Protocol Reference — BPC-157 and Dopamine | pin.board

Protocol Reference

BPC-157 and Dopamine

Scheduling, administration, biomarkers, and practical guidance.

BPC-157 safe-default (beginners)

250 µg once daily, oral or SubQ

4–6 weeks ON, 2–4 weeks OFF. Minimises overstimulation and side effect risk while assessing individual sensitivity.

BPC-157 standard therapeutic

250–500 µg daily, SubQ preferred

1–2× daily; 6–8 weeks ON. Standard clinical range for nerve injury and systemic neuro-inflammation.

BPC-157 experimental / advanced

Up to 1,000 µg daily or weight-based (2.5–3.75 µg/kg)

SubQ or high-dose oral; 8–12 weeks ON for chronic cases. Higher risk of nausea, headache. Clinical supervision required.

Semax dosing

0.1–0.3 mg nasal drops, 1–3× daily

Standard cognitive enhancement range. Higher doses used in clinical stroke recovery under medical supervision.

Dihexa dosing

2–10 mg daily, oral or topical

Wellness and cognitive optimisation range. 4–8 week cycles followed by rest period.

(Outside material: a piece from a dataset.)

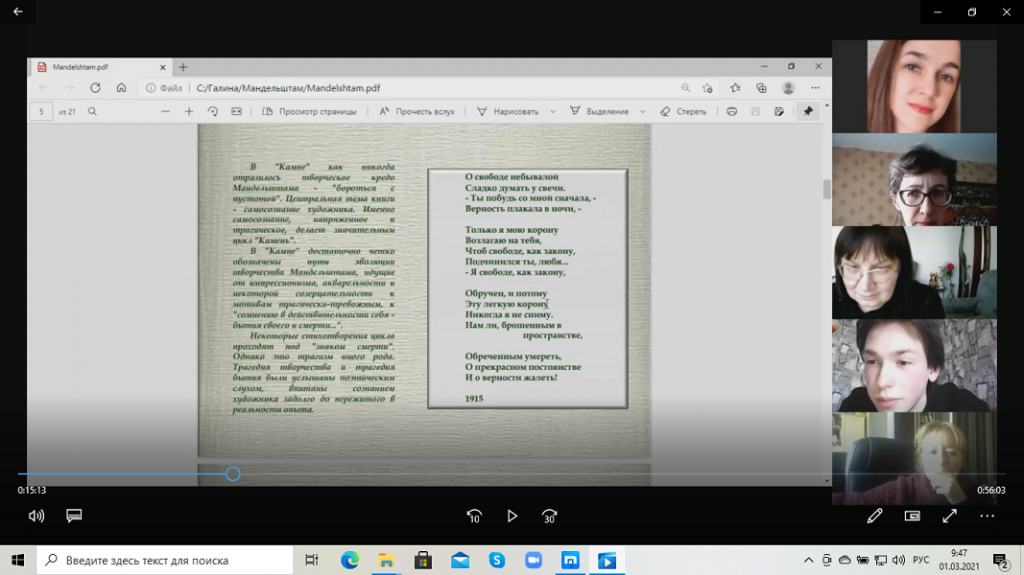Screen dimensions: 1024x575
Task: Open the player's three-dot more options menu
Action: point(987,516)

Note: 12-day half-life in animal models — start low.

Cerebrolysin dosing

IV infusion or IM injection, daily for 10–20 days

Clinical setting only. Repeated in cycles every few months for chronic neurodegenerative conditions.

Cycle structuring — BPC-157

4–8 weeks ON, 2–4 weeks OFF (mandatory rest period)

Rest period prevents potential receptor desensitisation. BPC-157 induces structural changes that persist after discontinuation — extended continuous use is unnecessary.